Non mancheranno inoltre i dolci tipici, i gruppi folk e il coro, mentre la musica itinerante accompagnerà le giornate nelle vie del paese.

"I gruppi folk e il coro saranno presenti e ci sarà musica itinerante per tutto il paese. Anche i locali saranno aperti. Speriamo davvero di avere tanti visitatori e di riuscire a far conoscere sempre di più Aritzo e le sue tradizioni - dice Riccardo -. La Sardegna non è solo mare, ma anche montagna, quindi sarebbe l'occasione di festeggiare un Ferragosto diverso, al fresco".

Sa carapigna, il sorbetto che racconta la storia di Aritzo

Pochi ingredienti, ghiaccio, zucchero e limone, e una storia che affonda le proprie radici nell’antica “industria della neve” di Aritzo.
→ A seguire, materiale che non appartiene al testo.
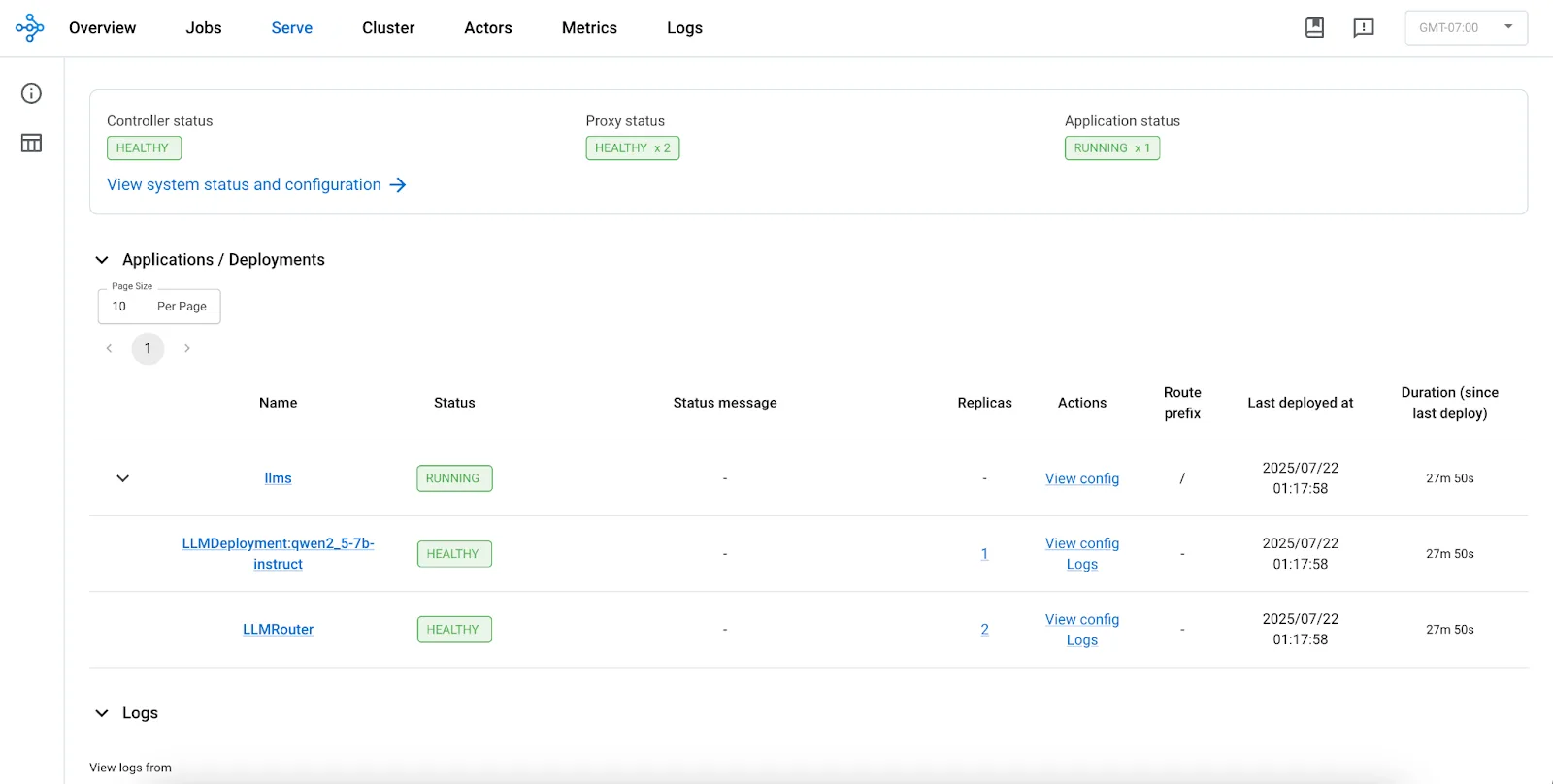Screen dimensions: 1553x784
Task: Click the Ray logo icon
Action: tap(29, 27)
Sa carapigna è infatti legata alle neviere di Funtana Cungiada, le domos de su nie dove un tempo la neve veniva raccolta e conservata per essere utilizzata anche durante i mesi più caldi. Aritzo divenne così uno dei principali centri sardi del commercio della neve, una tradizione che ha lasciato un segno profondo nella storia del paese.

Proprio da questa antica attività nasce la preparazione della carapigna: il composto di acqua, zucchero e succo di limone veniva raffreddato e lavorato manualmente grazie al ghiaccio, fino a ottenere il caratteristico sorbetto. Una tradizione che ancora oggi viene custodita e riproposta nelle manifestazioni locali, diventando uno dei simboli gastronomici più riconoscibili di Aritzo.

E sarà proprio sa carapigna, ancora una volta, la protagonista del Ferragosto Aritzese, pronta a rinfrescare l’estate e a raccontare, attraverso un semplice sorbetto al limone, una storia fatta di neve, montagna, lavoro e tradizione.